No mix of justice and mercy brings back Alex Teimouri
It’s our habit and inclination to look for a thread of logic in the day’s circumstance. That’s easier to do some days than others. Today it’s impossible to make any sense at all of the circumstances.
Aleksander Teimouri was the kind of young man you wanted to hang out with. He was loving, kind, generous, vibrant and attractive, with a magnetic personality. Alek’s mother, Christina Teimouri, told the Butler Eagle that her 22-year-old son went out of his way to give his time and energy helping others to get ahead. He inspired and encouraged others, she said. Alek gave freely of himself — perhaps the greatest and most sincere of all gifts.
But late on the night after Christmas, Alek Teimouri was struck down while bicycling home from his job on Rochester Road, near the Haine School Road intersection in Cranberry Township. Police said the driver who hit him was drunk.
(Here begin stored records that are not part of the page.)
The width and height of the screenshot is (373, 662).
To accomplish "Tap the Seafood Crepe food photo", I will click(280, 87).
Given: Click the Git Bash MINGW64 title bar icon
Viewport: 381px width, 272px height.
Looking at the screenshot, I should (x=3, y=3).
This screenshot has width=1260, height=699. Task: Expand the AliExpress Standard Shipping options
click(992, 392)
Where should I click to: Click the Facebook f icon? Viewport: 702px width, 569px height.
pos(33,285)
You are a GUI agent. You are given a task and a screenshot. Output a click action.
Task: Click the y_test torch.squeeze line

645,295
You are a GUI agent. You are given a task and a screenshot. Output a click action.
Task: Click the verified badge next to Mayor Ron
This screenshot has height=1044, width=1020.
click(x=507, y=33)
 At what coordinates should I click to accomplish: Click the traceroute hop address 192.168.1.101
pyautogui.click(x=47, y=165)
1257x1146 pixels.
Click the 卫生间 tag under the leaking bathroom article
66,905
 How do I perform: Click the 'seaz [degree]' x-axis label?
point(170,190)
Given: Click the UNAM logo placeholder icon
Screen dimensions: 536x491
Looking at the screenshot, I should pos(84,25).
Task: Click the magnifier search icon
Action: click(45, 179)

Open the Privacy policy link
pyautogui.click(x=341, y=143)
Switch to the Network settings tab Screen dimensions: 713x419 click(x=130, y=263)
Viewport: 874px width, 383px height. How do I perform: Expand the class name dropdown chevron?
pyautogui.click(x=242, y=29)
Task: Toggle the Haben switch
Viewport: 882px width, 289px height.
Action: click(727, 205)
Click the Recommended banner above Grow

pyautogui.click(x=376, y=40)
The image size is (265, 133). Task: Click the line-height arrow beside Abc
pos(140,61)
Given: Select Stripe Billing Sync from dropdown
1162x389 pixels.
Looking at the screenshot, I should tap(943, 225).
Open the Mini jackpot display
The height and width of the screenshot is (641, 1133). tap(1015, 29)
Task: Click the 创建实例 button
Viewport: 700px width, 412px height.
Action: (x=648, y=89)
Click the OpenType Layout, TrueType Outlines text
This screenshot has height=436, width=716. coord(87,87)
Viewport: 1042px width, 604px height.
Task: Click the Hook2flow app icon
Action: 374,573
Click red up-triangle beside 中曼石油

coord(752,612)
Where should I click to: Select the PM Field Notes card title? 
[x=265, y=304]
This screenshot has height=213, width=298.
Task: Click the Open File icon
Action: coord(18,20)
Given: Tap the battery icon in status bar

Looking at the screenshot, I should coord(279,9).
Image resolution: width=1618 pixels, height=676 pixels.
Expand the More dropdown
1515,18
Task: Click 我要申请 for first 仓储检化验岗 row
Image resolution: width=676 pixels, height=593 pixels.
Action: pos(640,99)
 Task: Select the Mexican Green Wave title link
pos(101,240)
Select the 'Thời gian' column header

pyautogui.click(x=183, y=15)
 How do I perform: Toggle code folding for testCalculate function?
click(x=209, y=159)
The medical people determined Alek was brain dead before he hit the pavement. Rushed to the hospital, his body was put on life support. His organs were being harvested as recipients were being located for life-saving transplants.
It’s a way for Alek to keep on giving, and to keep on living, Christina Teimouri says.
“He walked the walk — he lived the best example of a life,” she said Thursday. “He was so kind, so generous. He picked people up. He was simply amazing.”
As producers and consumers of daily news, we all attempt to assign blame and responsibility. The struggle to do so is a natural impulse: something in human nature demands a chain of cause and effect. It’s not hard perceiving one here: the driver’s blood alcohol concentration measured 0.141 percent, well above the threshold of legal intoxication.
We grope around in intellectual darkness for familiar blanket answers. We’ll take a perfunctory stab at justice with criminal prosecution and civil lawsuits. There will be investigations and conclusions, findings and recommendations.
None of it does a thing to relieve a family’s grief. None of it alleviates the profound sense of loss. None of it settles the disturbing question about what might have become of Alek had he been allowed to continue his life of giving and caring.
Closure? We don’t see any closure.
By the same token, no combination of justice and mercy will rectify the damage done by a driver — for the record, a first-time DUI offender — whose BAC was nearly twice the state limit.
We don’t have any answers here. Maybe the candidates for the county judge vacancy could offer some suggestions. We’d like to hear them.